Ya he criticado en otras entradas este tipo de iniciativas, ancladas en prácticas benéfico-asistenciales y realizadas desde un paternalismo contrario a lo que algunos entendemos por justicia social. Si tenéis curiosidad, poner en el buscador del blog el término “alimentos” y os saldrán varias.
Esta vez, me abstendré de criticarlas. Llevo demasiado tiempo enfadado con este tipo de modelos y creo que no sirve de nada. Personalmente, estoy en fase de aceptación.
Creo que los Bancos de Alimentos, o cualquier otra forma de caridad o limosna, ocupan un papel fundamental. Y no me refiero al impacto en el bienestar de los beneficiarios, que considero mínimo, ni siquiera como apoyo a su supervivencia material.

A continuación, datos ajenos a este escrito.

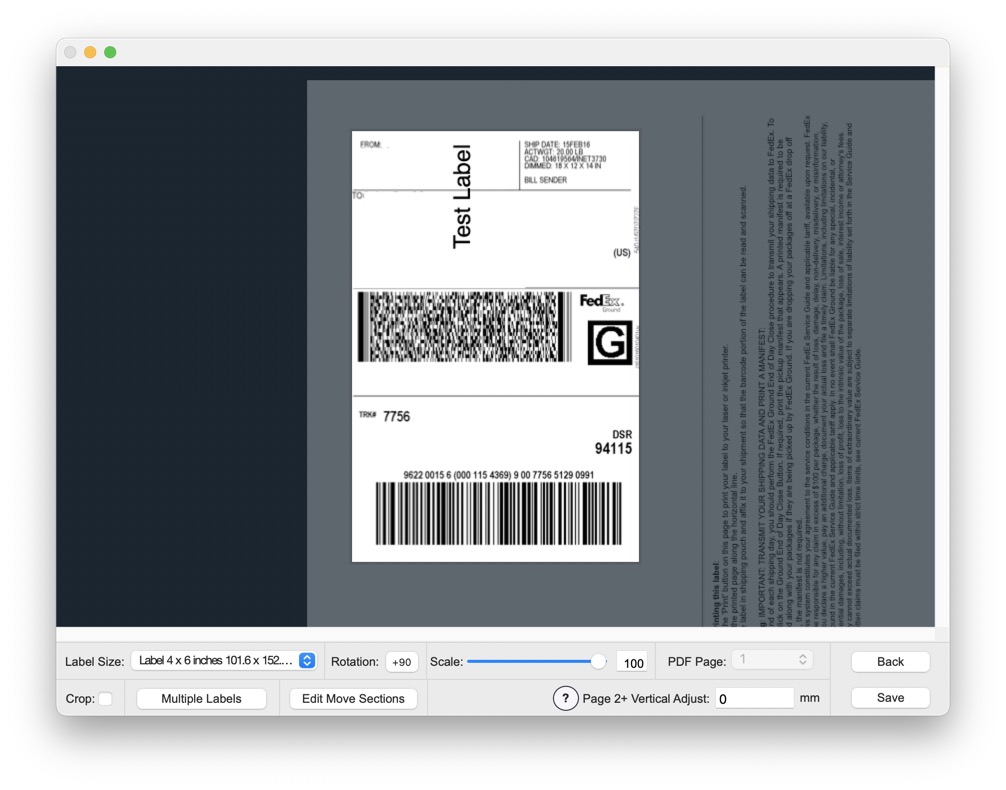The width and height of the screenshot is (1006, 790).
Task: Open the Label Size dropdown
Action: click(x=224, y=661)
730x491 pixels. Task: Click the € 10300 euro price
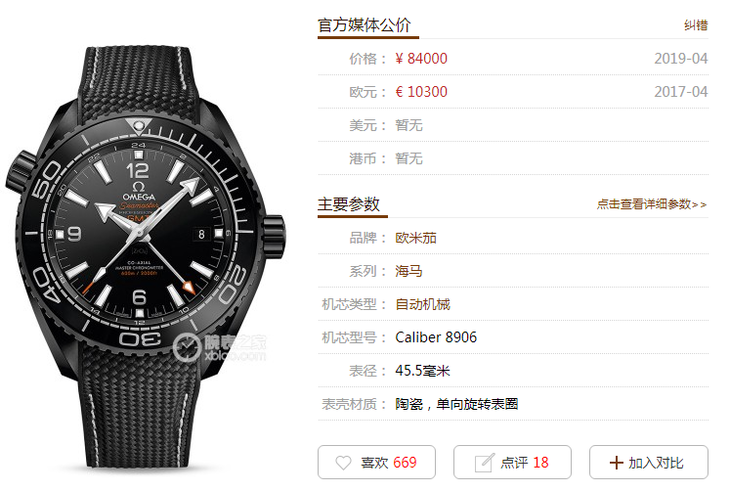click(x=421, y=92)
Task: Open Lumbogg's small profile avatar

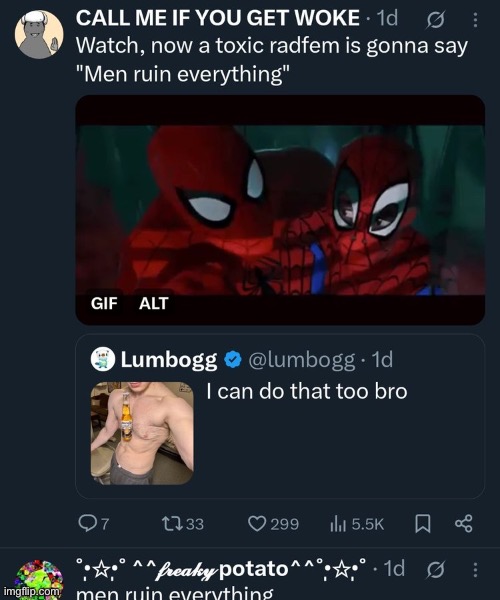Action: (x=103, y=359)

La principal función de estos Bancos se dirige no a sus beneficiarios, sino a sus promotores y colaboradores: les permite sentirse bien, sentir que hacen algo ante el sufrimiento de sus congéneres y, de esta manera, exorcizar un poco la culpa que todos podemos sentir ante el mantenimiento de la desigualdad y la injusticia.
En esa función digamos que el medio importa más que el resultado. Y así andan legiones de colaboradores, desde niños hasta personas mayores, recogiendo alimentos con los que están convencidos de que mejorarán la situación de alguna persona o familia que lo esté pasando mal.

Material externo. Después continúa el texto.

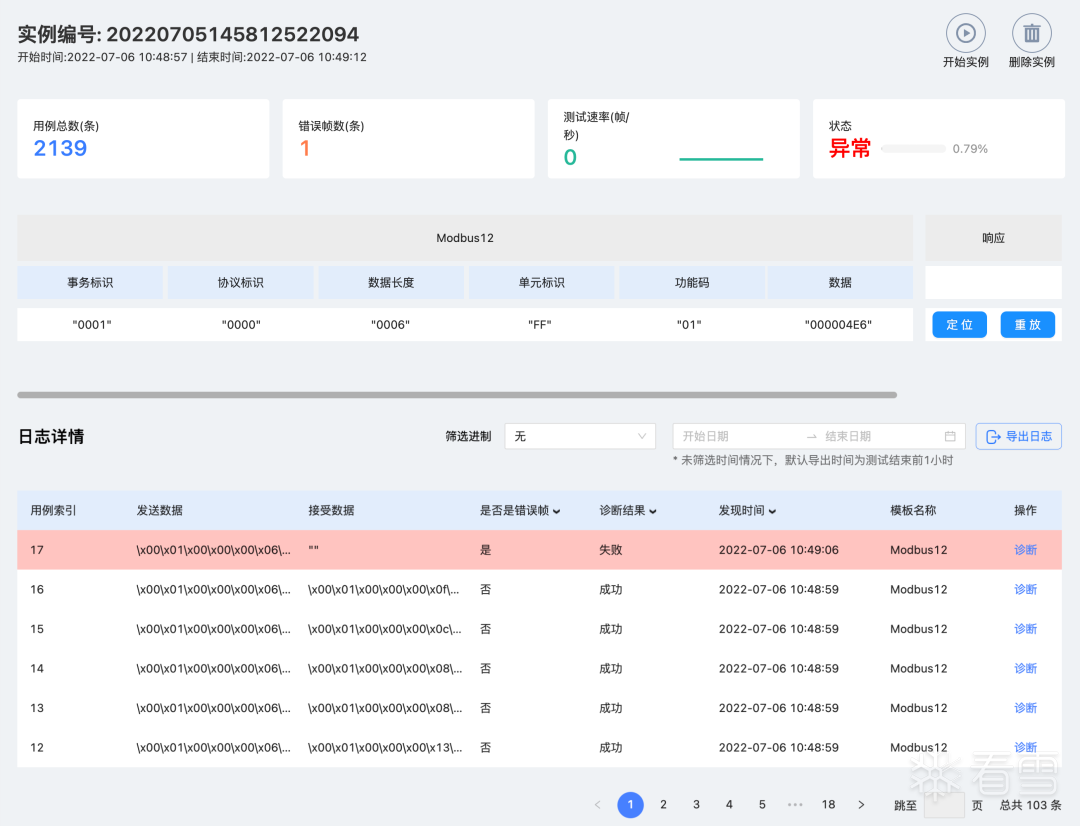Open 诊断结果 column filter arrow

point(653,511)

¿Y quién puede luchar contra este sentimiento?
Las prácticas asistencialistas están ancladas en nuestra cultura de un modo tan arraigado que no hemos sido capaces de sustituirlas por otros más modernos y eficaces. Y parte del problema es que responden a esa necesidad de sentirnos bien de la que hablo.
Por ello el asistencialismo sigue impregnándolo todo, desde las iniciativas privadas hasta las políticas públicas. Porque muchas de las críticas que hacemos a los Bancos de Alimentos, podríamos hacerlas sobre nosotros mismos, sobre las prestaciones del Sistema Público de Servicios Sociales, en demasiadas ocasiones tan paternalistas y tan asistencialistas como aquellas.
El pragmatismo, el posibilismo, cuando no directamente la opción por esos modelos son los argumentos que se esgrimen para mantener un sistema y unas prestaciones ineficaces contra la exclusión social e ineficientes contra la pobreza.
Y es que el Sistema Público de Servicios Sociales ocupa en la Política Social un papel parecido al de los Bancos de Alimentos en la solidaridad social. Es el “chivo expiatorio”, (el “tonto útil” si lo preferís), que permite al resto de políticas públicas (vivienda, empleo, ingresos…) convivir con los grandes problemas sociales actuales con la ilusión de que alguien se ocupa al final de todo ello.
Aunque no sea cierto, porque, en el fondo, no es eso lo que importa.